You might have noticed a few weeks back when the D Building on the Charleston campus was given a new name: The Paul E. Meacham Student Services Building.
Is Meacham a donor? A connected politician? An important graduate?
No. He’s just the guy responsible for the entire College of Southern Nevada Charleston campus, that’s all.
“Today is quite a historic day for the College of Southern Nevada,” CSN’s president, Michael Richards, told a crowd gathered Friday inside the newly named building.
Meacham, who grew up in Alabama long before the civil rights movement took hold, served as president of CSN back when it was still called Clark County Community College.
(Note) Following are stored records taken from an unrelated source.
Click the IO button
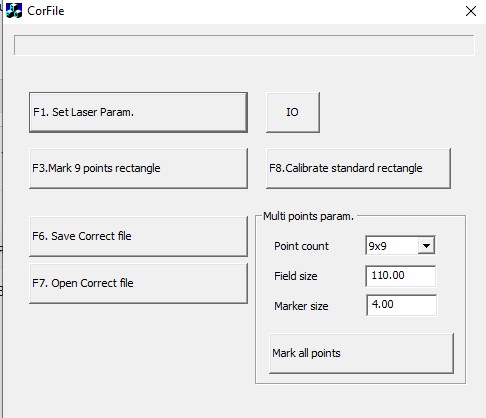486x418 pixels. 293,112
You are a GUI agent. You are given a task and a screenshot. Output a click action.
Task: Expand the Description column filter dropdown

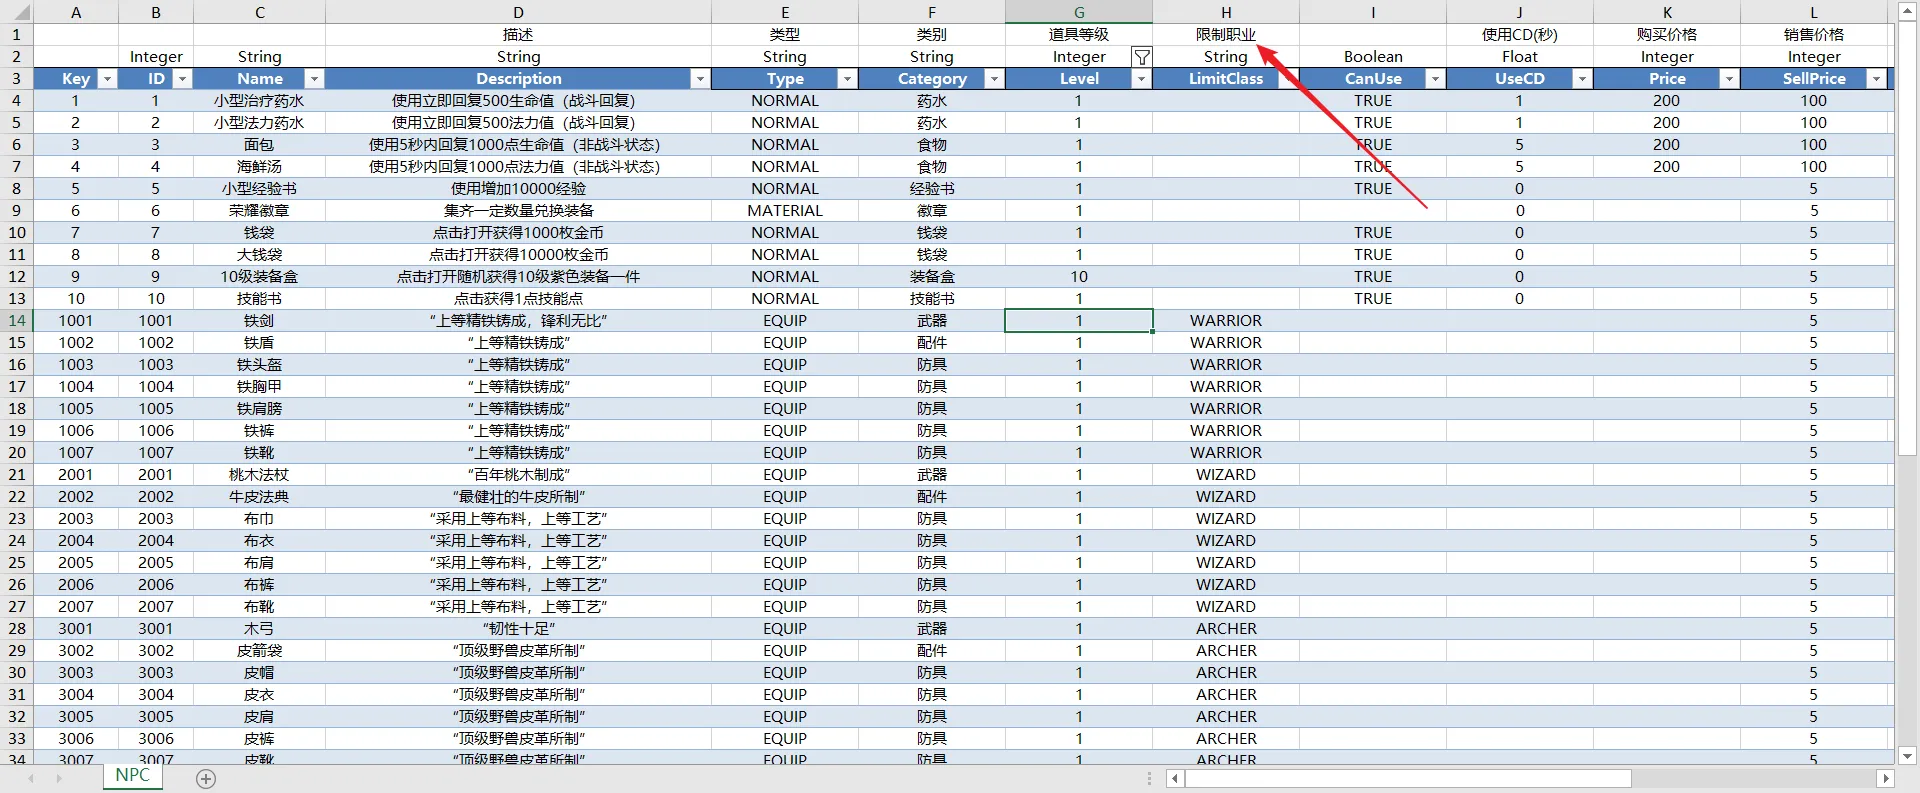coord(699,79)
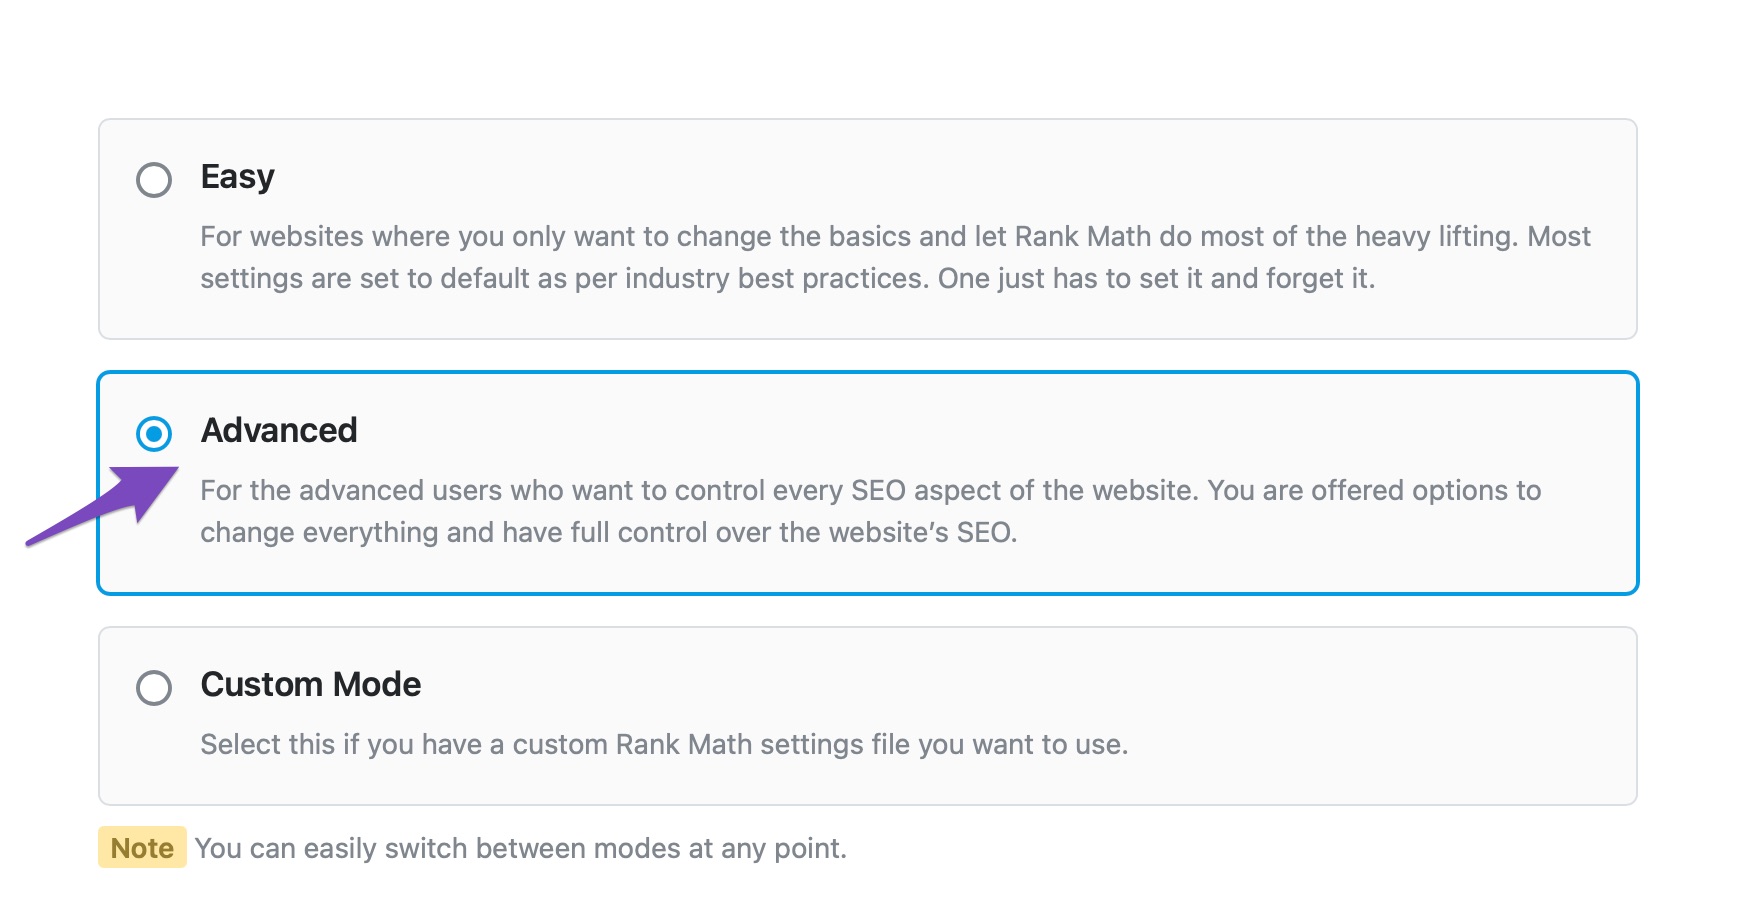Click the Custom Mode heading label

click(x=311, y=685)
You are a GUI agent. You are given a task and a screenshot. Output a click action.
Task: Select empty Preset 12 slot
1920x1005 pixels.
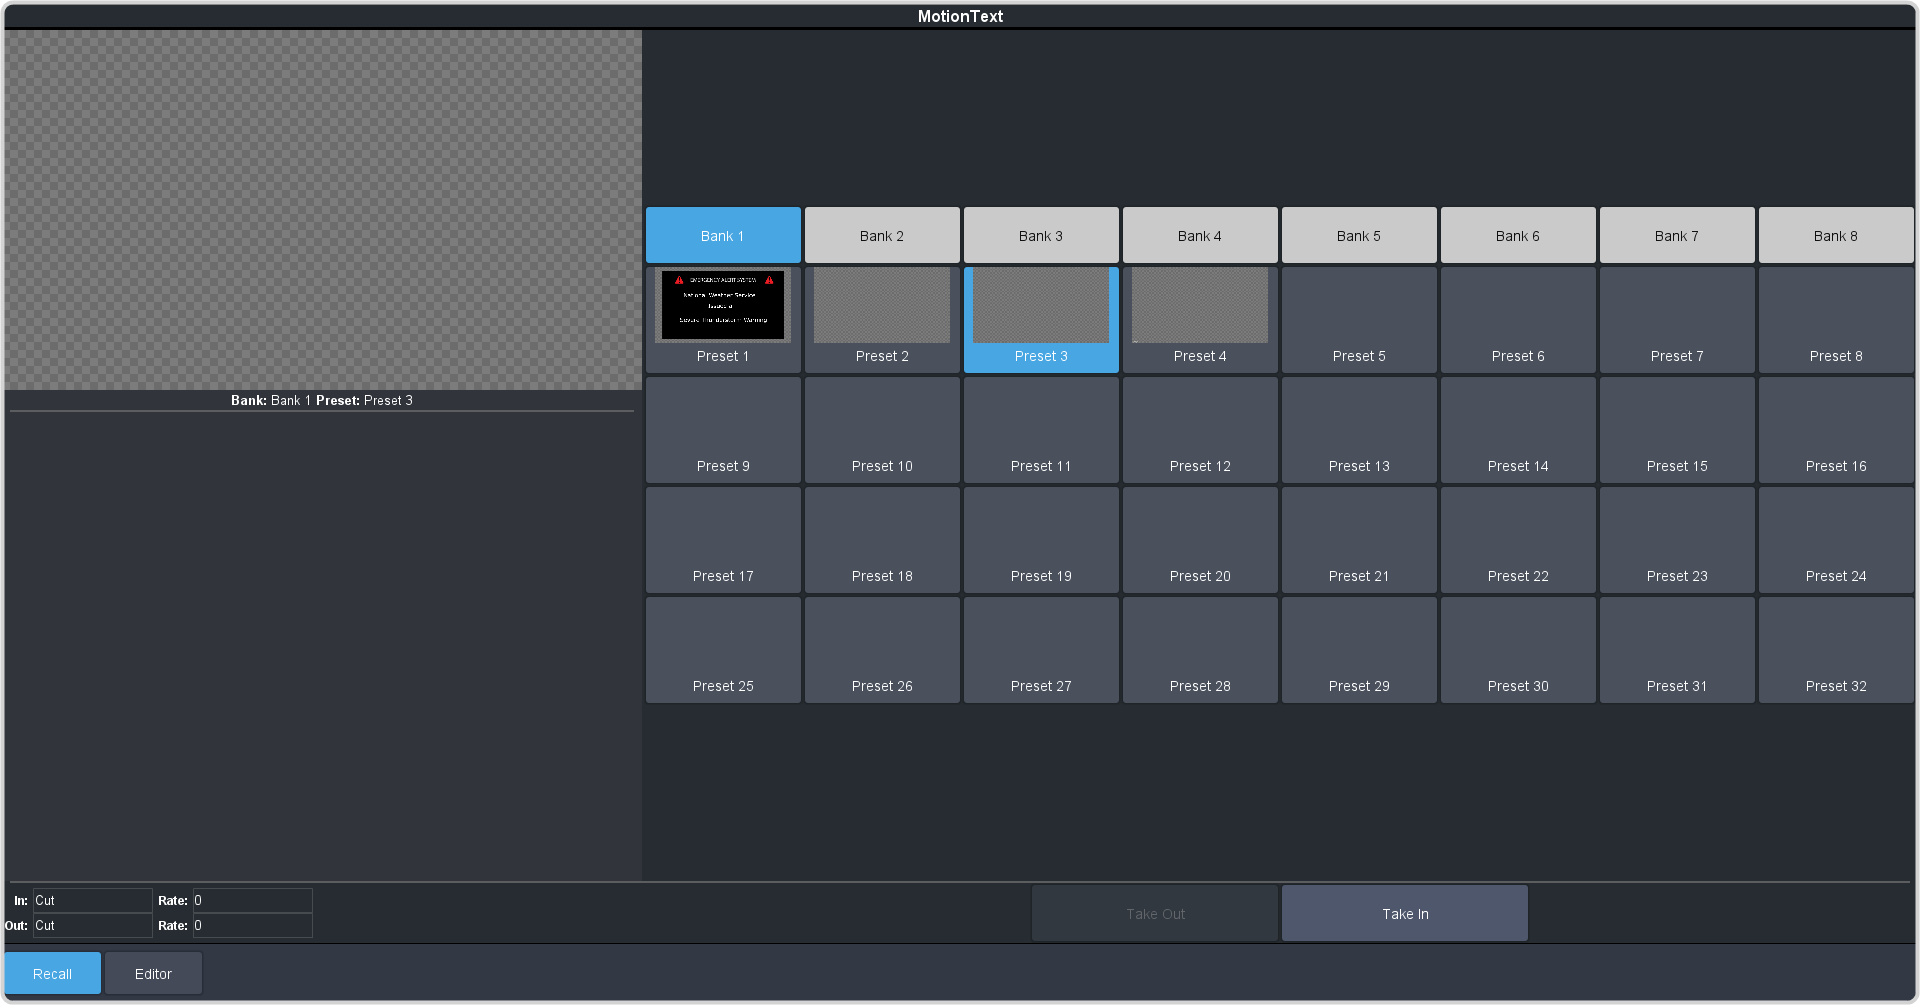tap(1200, 430)
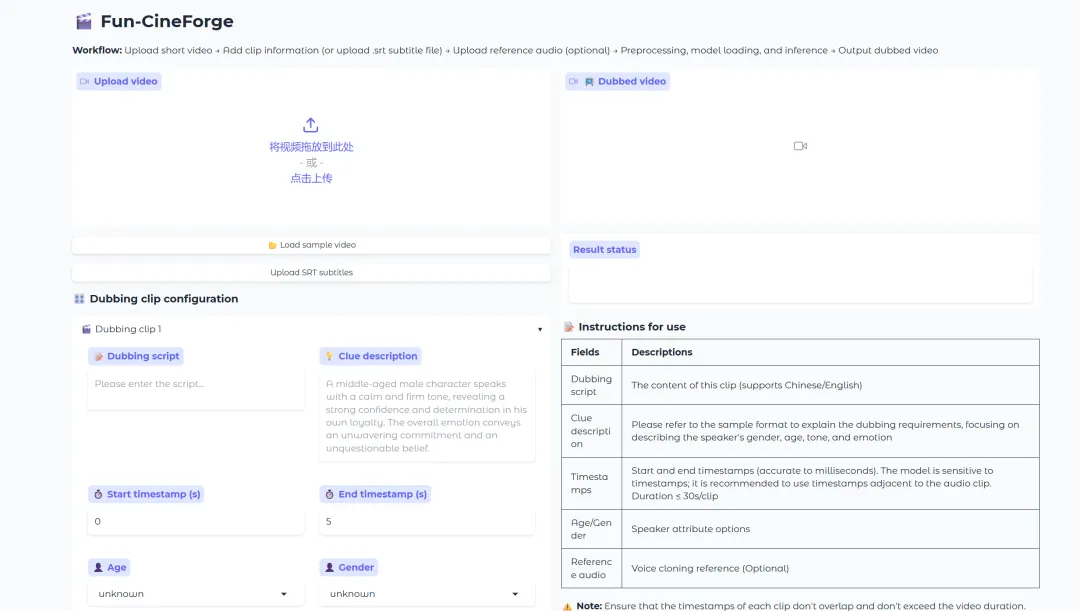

This place has been around for 44 years, and Meacham was president for fully one-fourth of that time, 11 years, from 1983 until 1994.
Elected officials, CSN officials and more praised Meacham as a visionary leader whose legacy goes far beyond establishing a new campus for the college. He was the first African-American president of any college in Nevada, paving the way for minorities to serve as president elsewhere in Nevada. He fought for faculty, he fought for the college, and he fought for the students, always.
“That’s pretty high praise for an old time country band director,” Meacham, now 79, told the crowd following speeches from a variety of dignitaries.
Meacham oversaw tremendous growth in southern Nevada, and at CSN. He knew the original campus on Cheyenne and the newly opened one in Henderson weren’t going to be enough.
And so he battled. He established a new campus on a dirt lot on the corner of Charleston Boulevard and Torrey Pines Drive, land that was a gift to CSN from the federal government. But if CSN didn’t build on that land soon, it would be lost.
Meacham fought with all he had. And he won. The first building, now called the Claude I. Howard Health Sciences Center, opened in 1988. More followed, many more. Today, the Charleston campus is the largest of CSN’s three campuses.
Meacham said when he was approached and asked if he’d like a CSN building named after him, the decision on which one was easy: The Charleston student services building.
Students are why we’re here. They’re why CSN exists at all, why Meacham fought so hard for all those years.
“In honoring me,” Meacham said, “you honor this institution, and you honor yourselves.”